Living around camp fires for hundreds of thousands of years, the mesmerizing effect on the human mind of the life-like dance of the flames has likely inspired intelligence, reflection, curiosity, imagination and premonition and fear of death. That gave rise to cravings for immortality, omniscience and omnipotence, as manifested by burial and cremation and later by construction of tombs and monuments to enshrine the rulers for eternity.
Further to extensive burning by pre-historic humans and Neolithic farmers, which may have raised atmospheric greenhouse gas level by a small amount, the large-scale excavation and combustion of coal, oil and gas since the 18th century—compounded by land clearing and release of carbon from soils, tropical and high latitude bogs and permafrost—is leading to a shift in a long-term composition of the atmosphere-ocean system, with an inherent rise in global temperature.
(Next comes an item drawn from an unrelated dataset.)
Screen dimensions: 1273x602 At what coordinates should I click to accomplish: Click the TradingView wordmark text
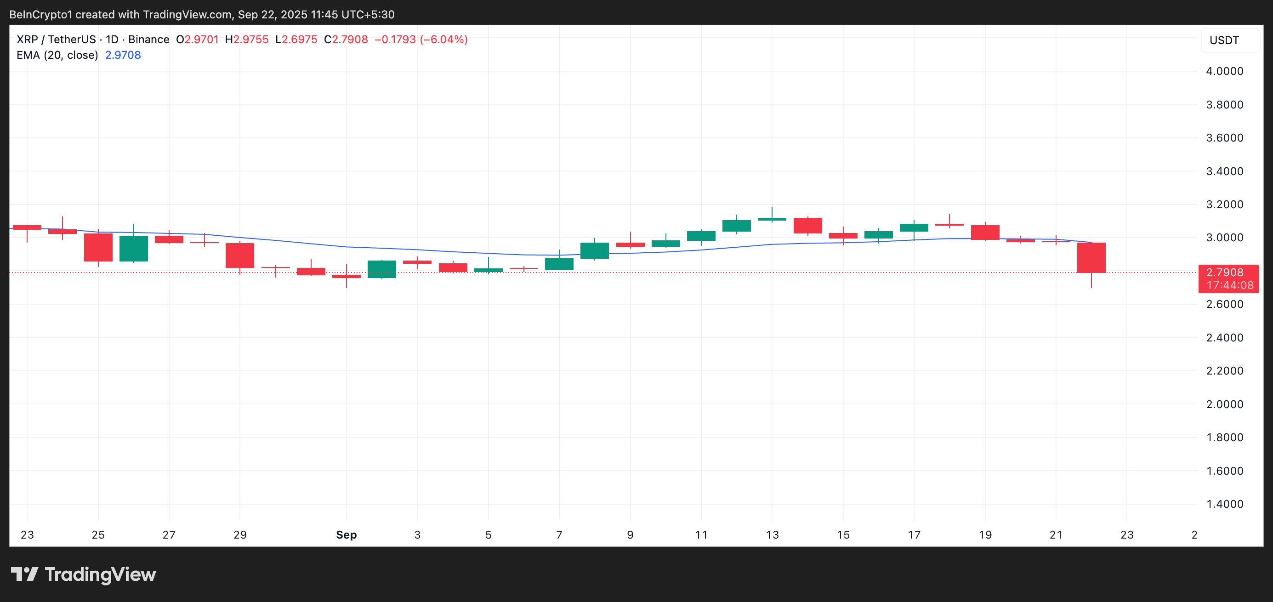100,574
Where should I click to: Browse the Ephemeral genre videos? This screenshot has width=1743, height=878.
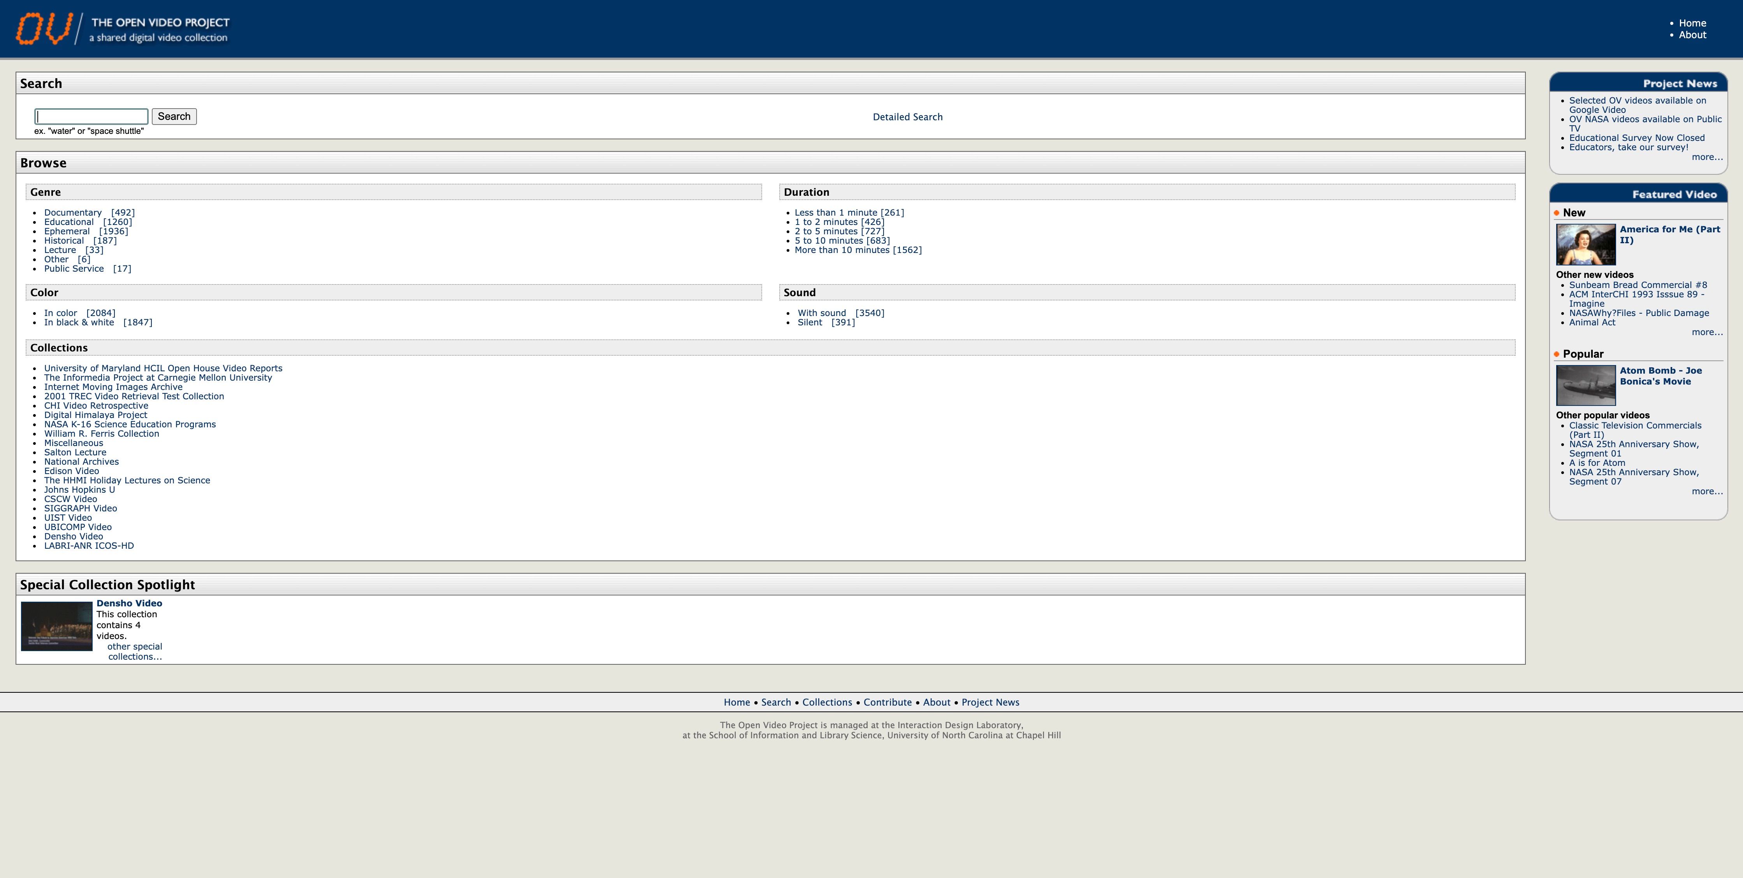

The rise within only a couple of centuries of atmospheric CO2 from ~280 to 403 parts per million (ppm) and consequent rise in global land-sea temperatures (Figures 1 and 2) is shifting the relatively stable Holocene climate into uncharted territory.
Figure 1. Global land-ocean temperature index
To date, the combined release of carbon from combustion and land clearing exceeds 550 billion tons carbon (GtC). The extraction of recoverable estimated carbon reserves would lead to an atmospheric CO2 level above 1,000 ppm, similar to that of early Eocene levels some 50 million years ago. Mean global temperatures, which have already rose by approximately 1.5 degrees Celsius over the continents, would rise 4 degrees Celsius above preindustrial levels, at a rate threatening a mass extinction of species. At +2 degrees Celsius, under Pliocene conditions (5.3–2.6 million years ago) the sea level was some 25+/-12 meters higher than at present, inundating coastal plains and river valleys. As stated by the International Union for the Conservation of Nature:
‘But the rapid loss of species we are seeing today is estimated by experts to be between 1000 and 10,000 times higher than the ‘background’ or expected natural extinction rate (a highly conservative estimate). Unlike the mass extinction events of geological history, the current extinction phenomenon is one for which a single species—ours—appears to be almost wholly responsible. This is often referred to as ‘the sixth extinction crisis’, after the five known extinction waves in geological history.’
However, as industries are affected by global warming and extreme weather events, the scale of carbon emissions is likely to be self-limiting.
It’s natural for people to worry about one issue at a time. In recent decades, it has been the threat of nuclear proliferation. Yet the nuclear danger hasn’t diminished, could only grow in a stressed world and, whereas the time table of global warming is difficult to project accurately, a nuclear event by accident or design may precede tipping points in the climate system. Thus the 2016 Bulletin of the Atomic Scientists states:
‘It is still 3 minutes to midnight: Last year, the Science and Security Board moved the Doomsday Clock forward to three minutes to midnight, noting: ‘The probability of global catastrophe is very high, and the actions needed to reduce the risks of disaster must be taken very soon. That probability has not been reduced. The Clock ticks. Global danger looms. Wise leaders should act—immediately.’
The magnitude of the consequences of Homo sapiens’ combustion and nuclear activities challenges every faith, philosophy and ideal. Ethical and cultural assumptions of free will on the scale of the individual rarely govern the behavior of societies or nations, let alone that of an entire species. What’s required are political systems and leaders which can take humanity back from the brink.